***** INFORMATION PROVIDED *****
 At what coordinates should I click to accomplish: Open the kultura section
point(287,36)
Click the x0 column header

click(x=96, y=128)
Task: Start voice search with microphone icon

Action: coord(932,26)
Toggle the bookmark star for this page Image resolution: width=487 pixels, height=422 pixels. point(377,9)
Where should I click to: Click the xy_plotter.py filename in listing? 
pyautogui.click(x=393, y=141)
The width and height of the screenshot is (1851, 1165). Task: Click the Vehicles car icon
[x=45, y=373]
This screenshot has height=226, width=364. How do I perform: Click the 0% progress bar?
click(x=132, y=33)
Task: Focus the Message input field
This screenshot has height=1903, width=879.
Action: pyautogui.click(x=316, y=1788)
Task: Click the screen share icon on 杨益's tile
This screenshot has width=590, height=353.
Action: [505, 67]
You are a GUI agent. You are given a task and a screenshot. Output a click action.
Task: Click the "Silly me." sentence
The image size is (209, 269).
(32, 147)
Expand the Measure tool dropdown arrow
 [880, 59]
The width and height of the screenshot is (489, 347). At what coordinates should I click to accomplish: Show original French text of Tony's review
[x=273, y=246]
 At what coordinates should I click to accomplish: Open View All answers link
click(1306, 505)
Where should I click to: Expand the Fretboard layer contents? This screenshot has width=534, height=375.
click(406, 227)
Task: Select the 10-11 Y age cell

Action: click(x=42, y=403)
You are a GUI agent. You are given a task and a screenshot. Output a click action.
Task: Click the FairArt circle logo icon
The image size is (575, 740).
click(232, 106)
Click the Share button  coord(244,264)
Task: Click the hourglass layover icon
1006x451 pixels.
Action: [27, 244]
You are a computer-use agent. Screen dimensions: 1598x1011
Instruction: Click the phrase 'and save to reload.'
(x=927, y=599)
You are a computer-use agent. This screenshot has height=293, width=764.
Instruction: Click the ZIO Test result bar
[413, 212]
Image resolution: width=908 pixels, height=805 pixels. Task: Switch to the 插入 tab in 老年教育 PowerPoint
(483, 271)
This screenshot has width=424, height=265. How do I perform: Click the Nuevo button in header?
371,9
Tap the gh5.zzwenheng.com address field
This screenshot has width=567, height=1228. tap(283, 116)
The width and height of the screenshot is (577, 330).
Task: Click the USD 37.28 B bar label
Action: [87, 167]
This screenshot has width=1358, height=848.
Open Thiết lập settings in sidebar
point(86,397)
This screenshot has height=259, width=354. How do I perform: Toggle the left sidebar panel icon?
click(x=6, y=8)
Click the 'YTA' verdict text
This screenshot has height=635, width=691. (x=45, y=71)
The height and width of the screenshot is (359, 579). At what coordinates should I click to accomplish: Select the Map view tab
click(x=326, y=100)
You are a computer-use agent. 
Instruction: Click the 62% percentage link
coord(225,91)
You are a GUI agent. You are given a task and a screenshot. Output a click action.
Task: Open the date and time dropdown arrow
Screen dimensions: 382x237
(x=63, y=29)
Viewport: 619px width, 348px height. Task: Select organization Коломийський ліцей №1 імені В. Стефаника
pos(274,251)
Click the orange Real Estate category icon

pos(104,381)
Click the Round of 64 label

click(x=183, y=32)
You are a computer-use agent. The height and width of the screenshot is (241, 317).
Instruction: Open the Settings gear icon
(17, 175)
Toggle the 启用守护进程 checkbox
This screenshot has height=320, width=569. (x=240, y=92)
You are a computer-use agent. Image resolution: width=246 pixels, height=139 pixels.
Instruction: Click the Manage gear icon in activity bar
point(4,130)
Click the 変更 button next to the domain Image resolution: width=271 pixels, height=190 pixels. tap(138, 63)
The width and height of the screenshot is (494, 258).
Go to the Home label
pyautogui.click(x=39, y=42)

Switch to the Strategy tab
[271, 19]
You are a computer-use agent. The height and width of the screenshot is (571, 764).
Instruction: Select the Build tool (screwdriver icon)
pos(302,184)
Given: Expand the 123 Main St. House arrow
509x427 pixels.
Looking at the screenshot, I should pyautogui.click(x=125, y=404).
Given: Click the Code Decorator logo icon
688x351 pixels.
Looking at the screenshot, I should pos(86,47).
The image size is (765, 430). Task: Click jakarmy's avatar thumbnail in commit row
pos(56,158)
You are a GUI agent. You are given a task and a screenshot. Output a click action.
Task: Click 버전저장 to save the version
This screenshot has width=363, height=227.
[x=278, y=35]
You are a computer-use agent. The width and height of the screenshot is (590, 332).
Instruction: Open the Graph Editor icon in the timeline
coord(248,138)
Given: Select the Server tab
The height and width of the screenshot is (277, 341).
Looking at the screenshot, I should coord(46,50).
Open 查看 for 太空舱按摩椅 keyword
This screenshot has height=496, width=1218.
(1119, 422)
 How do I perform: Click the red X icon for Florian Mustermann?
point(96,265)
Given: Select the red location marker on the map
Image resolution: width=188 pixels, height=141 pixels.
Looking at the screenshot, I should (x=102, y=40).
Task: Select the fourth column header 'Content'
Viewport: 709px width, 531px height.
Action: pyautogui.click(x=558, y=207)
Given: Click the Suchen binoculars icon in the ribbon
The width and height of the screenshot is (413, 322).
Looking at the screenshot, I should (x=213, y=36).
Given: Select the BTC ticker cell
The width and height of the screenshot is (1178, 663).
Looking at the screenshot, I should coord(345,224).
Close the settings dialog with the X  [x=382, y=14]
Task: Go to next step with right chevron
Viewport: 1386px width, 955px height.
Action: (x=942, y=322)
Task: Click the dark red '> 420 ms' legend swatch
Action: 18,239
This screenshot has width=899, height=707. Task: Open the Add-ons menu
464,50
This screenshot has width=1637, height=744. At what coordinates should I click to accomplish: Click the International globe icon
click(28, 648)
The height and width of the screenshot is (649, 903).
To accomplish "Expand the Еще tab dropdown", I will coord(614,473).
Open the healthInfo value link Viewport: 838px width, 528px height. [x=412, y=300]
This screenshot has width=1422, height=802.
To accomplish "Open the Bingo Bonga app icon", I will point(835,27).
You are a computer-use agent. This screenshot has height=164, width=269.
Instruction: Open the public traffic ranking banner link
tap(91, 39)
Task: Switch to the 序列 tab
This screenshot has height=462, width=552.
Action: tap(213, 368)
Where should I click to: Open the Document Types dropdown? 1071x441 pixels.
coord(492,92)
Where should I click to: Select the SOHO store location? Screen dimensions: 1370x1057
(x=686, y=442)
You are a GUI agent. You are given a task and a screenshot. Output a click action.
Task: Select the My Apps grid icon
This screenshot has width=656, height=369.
*****
EXERCISE PROMPT
Scan the entries above for the string "will" and copy each line containing it.

SOLUTION BELOW
To accomplish "Expand the Еще tab dropdown", I will coord(614,473).
To accomplish "Open the Bingo Bonga app icon", I will point(835,27).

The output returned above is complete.